If this can be done, ideally it should be done at construction (i.e., merging identical key functions), to avoid wasting time every time someone needs to do a set operation. But unfortunately, unlike lambdas, regular functions may change (I believe) if someone does crazy stuff and modifies the function's source code. So I suppose I'd recommend assuming that different named functions are certainly different, regardless of the code in them; and lambdas could actually be checked for equality by reviewing the source code at construction.

Max

On Sat, Mar 31, 2012 at 11:29 AM, Daniel Stutzbach < reply@reply.github.com

wrote:

Thanks for finding this problem and digging into it. Python allows a classmethod to be overridden with an instance method. Would the following work?

def _from_iterable(self, it): return sortedset(it, key=self._mapping.sortedkeys.key)

I agree that it's not clear what the caller expects when mixing sort keys. Probably it should raise an exception? In that case, it would be necessary to override or etc. and then _from_iterable could be removed entirely.

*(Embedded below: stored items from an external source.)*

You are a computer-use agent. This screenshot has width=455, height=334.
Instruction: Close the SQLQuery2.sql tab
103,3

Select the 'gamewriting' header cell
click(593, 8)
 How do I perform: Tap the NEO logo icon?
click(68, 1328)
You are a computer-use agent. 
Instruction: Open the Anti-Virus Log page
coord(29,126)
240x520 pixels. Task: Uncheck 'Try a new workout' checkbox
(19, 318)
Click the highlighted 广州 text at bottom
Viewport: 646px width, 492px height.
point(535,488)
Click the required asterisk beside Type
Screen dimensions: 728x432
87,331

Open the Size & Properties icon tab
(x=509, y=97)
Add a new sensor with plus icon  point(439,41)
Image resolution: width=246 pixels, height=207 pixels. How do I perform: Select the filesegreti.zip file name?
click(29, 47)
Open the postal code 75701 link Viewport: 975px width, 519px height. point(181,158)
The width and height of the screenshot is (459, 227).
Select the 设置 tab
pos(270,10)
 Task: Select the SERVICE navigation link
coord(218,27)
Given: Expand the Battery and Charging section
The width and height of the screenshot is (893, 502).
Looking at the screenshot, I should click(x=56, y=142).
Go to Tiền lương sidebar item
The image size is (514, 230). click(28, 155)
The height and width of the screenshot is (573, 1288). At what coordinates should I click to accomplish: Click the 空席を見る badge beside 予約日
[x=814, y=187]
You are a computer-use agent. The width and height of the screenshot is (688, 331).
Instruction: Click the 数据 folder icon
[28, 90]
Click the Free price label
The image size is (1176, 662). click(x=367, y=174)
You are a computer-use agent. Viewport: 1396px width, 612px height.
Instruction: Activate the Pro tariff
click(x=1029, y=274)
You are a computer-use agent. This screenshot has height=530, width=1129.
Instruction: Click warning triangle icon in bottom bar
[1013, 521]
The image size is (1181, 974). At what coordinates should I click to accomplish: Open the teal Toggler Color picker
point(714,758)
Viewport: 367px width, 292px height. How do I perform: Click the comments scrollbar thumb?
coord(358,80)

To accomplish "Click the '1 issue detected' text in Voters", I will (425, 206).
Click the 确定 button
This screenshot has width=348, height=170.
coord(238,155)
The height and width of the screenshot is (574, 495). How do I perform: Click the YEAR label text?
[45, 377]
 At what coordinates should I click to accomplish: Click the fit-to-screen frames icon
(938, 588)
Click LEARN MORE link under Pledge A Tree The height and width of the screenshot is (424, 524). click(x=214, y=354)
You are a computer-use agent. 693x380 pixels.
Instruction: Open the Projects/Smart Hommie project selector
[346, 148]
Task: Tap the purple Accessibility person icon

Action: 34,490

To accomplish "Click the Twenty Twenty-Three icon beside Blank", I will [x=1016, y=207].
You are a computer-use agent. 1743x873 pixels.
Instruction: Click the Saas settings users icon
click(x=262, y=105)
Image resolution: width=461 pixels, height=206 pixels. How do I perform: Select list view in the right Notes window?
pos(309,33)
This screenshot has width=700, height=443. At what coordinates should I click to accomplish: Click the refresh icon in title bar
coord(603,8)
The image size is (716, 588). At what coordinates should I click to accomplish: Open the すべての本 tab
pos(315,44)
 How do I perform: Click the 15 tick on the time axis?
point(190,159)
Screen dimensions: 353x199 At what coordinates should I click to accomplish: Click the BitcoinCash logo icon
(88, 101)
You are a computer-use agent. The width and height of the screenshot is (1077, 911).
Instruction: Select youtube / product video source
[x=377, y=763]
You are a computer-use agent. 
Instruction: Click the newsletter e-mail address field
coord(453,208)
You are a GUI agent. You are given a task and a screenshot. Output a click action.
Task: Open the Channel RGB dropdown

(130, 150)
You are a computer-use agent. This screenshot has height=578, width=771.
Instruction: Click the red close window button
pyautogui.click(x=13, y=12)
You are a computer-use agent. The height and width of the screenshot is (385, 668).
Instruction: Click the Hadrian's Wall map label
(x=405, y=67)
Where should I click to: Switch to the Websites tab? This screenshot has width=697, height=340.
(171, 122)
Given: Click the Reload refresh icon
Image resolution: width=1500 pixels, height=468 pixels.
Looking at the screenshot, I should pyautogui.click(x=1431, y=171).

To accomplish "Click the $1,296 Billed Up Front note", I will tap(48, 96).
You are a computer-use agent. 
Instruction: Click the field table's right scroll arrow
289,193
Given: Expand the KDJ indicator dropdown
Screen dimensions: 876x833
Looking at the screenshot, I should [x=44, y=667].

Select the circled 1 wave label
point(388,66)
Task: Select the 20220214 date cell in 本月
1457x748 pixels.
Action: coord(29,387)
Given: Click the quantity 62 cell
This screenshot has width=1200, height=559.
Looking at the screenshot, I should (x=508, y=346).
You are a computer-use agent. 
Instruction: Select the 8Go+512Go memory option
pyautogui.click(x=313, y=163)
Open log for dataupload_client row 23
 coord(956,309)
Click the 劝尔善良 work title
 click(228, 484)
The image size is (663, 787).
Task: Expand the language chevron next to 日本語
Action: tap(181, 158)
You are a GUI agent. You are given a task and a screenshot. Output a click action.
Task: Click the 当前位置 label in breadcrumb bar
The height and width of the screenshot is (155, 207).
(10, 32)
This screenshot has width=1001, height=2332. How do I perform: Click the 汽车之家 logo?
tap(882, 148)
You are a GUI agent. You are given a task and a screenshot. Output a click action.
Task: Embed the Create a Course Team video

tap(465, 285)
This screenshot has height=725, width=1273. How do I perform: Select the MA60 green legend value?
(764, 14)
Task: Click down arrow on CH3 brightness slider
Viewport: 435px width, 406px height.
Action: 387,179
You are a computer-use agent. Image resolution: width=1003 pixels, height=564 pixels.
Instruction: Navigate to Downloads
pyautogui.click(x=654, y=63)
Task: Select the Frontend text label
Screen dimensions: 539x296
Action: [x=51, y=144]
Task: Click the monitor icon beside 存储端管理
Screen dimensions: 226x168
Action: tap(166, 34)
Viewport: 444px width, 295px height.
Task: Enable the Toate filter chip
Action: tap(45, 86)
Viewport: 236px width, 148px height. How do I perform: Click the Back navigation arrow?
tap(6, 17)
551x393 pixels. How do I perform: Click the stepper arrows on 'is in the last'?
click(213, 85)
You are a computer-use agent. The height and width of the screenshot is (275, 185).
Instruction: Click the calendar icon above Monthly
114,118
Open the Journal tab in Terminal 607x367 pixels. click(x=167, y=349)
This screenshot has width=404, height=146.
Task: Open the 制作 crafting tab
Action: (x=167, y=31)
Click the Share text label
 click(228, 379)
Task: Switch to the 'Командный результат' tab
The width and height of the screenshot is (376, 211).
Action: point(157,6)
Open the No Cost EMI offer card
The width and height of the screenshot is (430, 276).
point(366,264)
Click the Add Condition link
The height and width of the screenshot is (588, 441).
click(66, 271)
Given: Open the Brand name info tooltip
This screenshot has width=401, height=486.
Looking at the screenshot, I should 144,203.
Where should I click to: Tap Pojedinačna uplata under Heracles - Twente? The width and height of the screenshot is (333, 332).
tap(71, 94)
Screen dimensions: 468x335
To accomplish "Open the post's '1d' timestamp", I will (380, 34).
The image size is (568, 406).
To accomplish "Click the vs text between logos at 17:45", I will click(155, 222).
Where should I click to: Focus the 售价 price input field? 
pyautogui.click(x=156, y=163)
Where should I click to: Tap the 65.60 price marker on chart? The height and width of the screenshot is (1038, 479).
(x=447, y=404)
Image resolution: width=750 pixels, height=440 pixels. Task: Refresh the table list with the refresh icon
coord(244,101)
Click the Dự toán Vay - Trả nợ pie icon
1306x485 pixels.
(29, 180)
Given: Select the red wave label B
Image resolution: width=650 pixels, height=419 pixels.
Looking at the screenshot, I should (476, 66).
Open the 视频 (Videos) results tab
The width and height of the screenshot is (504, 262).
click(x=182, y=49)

Reply to this email directly or view it on GitHub: https://github.com/DanielStutzbach/blist/issues/41#issuecomment-4860531

DanielStutzbach commented 12 years ago

Checking if two functions have identical functionality is undecidable. It'd be safest and easiest to just check if the two key functions are the same function using the "is" operator.

pkch commented 12 years ago

Well, it's undecidable in general, but it can be easily decided for the cases that you would care about. I think if the key argument is given by a named function, the standard "is" operator is sufficient; even if two different named functions happen to define the same order, the programmer thought of them as separate functions, and it's fair to raise an exception if the programmer decides to calculate a union of two sortedsets with such keys:

def f(x):
  return x['id']

def g(x):
  return x['id']

s1 = blist.sortedset(key = f)
# ...
s2 = blist.sortedset(key = g)
# ...
s = s1 & s2
# probably a bug: if s1 and s2 were intended to be compatible, 
# the programmer would likely have used function f as the key for both

The only time I might recommend doing anything other than "is" operator is for lambda functions:

s1 = blist.sortedset(lambda x : x['id'])
#...
s2 = blist.sortedset(lambda x : x['id'])
# ...
s = s1 & s2
# probably not a bug; the programmer might well have meant
# the two sorted sets to be compatible
# note that Python would report them as not equal

Finally, the sort key function could be a callable function, rather than a function; e.g., itemgetter('id'). I would hope that for a callable object, the author defined a meaningful equality operator, if appropriate (otherwise the operator is would be fine). (For some reason, itemgetter's equality defaults to is; that might be just a minor oversight.)

For the time being, I wouldn't worry about that, and just like you suggest, use == for everything (which would default to is for all functions).

Max

On Apr 1, 2012 8:38 AM, "Daniel Stutzbach" < reply@reply.github.com> wrote:

Checking if two functions have identical functionality is undecidable. It'd be safest and easiest to just check if the two key functions are the same function using the "is" operator.